I have to show that following discretization of a linear differential operator satisfies the equation $\Delta_h u(x) = \Delta u(x) + \frac{h^2}{12} \Delta^2 u(x) + O(h^4)$
$$\Delta_h u = \frac{1}{6h^2} \begin{bmatrix} 1 & 4 & 1 \\ 4 & -20 & 4 \\ 1 & 4 & 1 \end{bmatrix}_* u$$
Now the conventional Laplace operator $\Delta$ results in a $3\times 3$ kernel, but the operator $\Delta^2$ has fourth order derivatives and therefore has a kernel size of at least $5\times 5$ is that correct? (My idea was $\Delta^2 u = \Delta (u_{xx} + u_{yy}) = u_{xxxx}+2u_{xxyy}+u_{yyyy}$, is that correct?)
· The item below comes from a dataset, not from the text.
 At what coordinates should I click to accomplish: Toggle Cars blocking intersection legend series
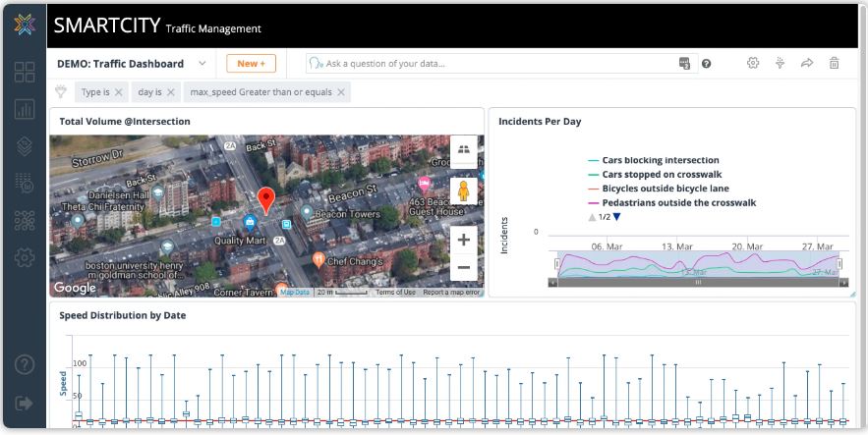(660, 160)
This could be discretisized as follows (step size will always be $h$ here):
$$u_{xx} = \frac{1}{h^2}(u(x+h)-2u(x)+u(x-h)+O(h^2)$$
$$u_{xxxx} = \frac{1}{h^2}(u_{xx}(x+h)-2u_{xx}(x)+u_{xx}(x-h)+O(h^2)$$
Therefore
$$u_{xxxx} = \frac{1}{h^4}[1 ,-4 , 6 ,-4 ,1]_* u + O(h^2)$$
analogous for $u_{yyyy}$
Then I calculated the discretization for $u_{xxyy}$ which resulted in
$$u_{xxyy} = \frac{1}{h^2}\begin{bmatrix} 1 & -2 & 1 \\ -2 & 4 & -2 \\ 1 & -2 & 1 \end{bmatrix}_* u + O(h^2)$$
So
$$\Delta^2 =u_{xxxx}+2u_{xxyy}+u_{yyyy} = \frac{1}{h^2}\begin{bmatrix} &&1&& \\&2 & -8 & 2 &\\1& -8 & 20 & 8 & 1 \\ & 2 & -8 & 2 & \\ && 1 &&\end{bmatrix}_*+O(h^2)$$
But now I have a $5\times 5$ kernel and I want the final kernel to be only $3\times 3$. So my idea was to eliminating the 1 outside by dividing the laplace operator up into a discretization with stepsize $2h$ and one with $h$.
I found that
$$\Delta u = \Delta_{2h} u + O(h^2) = \frac{1}{4h^2}\begin{bmatrix} &&1&& \\& & 0 & &\\1& 0 & -4 & 0 & 1 \\ && 0 && \\ && 1 &&\end{bmatrix}_* u +O(h^2) $$
and
$$\Delta u = \Delta_{h} u + O(h^2) = \frac{1}{h^2}\begin{bmatrix} &1& \\1 & -4 & 1 \\& 1 &\end{bmatrix}_* u +O(h^2) $$
So I could write it as
$$\Delta_h u= \frac 8 6 \Delta_h u - \frac 2 6 \Delta_{2h} u + \frac{h^2}{12} \Delta_h^2 u$$
But now I get here an error of $O(h^4)$ for the expression $\frac{h^2}{12} \Delta_h^2 u$ but only $O(h^2)$ for the expressions $\frac 8 6 \Delta_h u - \frac 2 6 \Delta_{2h}$ is that correct or did I do something wrong? If everything was correct and my result is really only $O(h^2)$ how could I achieve $O(h^4)$?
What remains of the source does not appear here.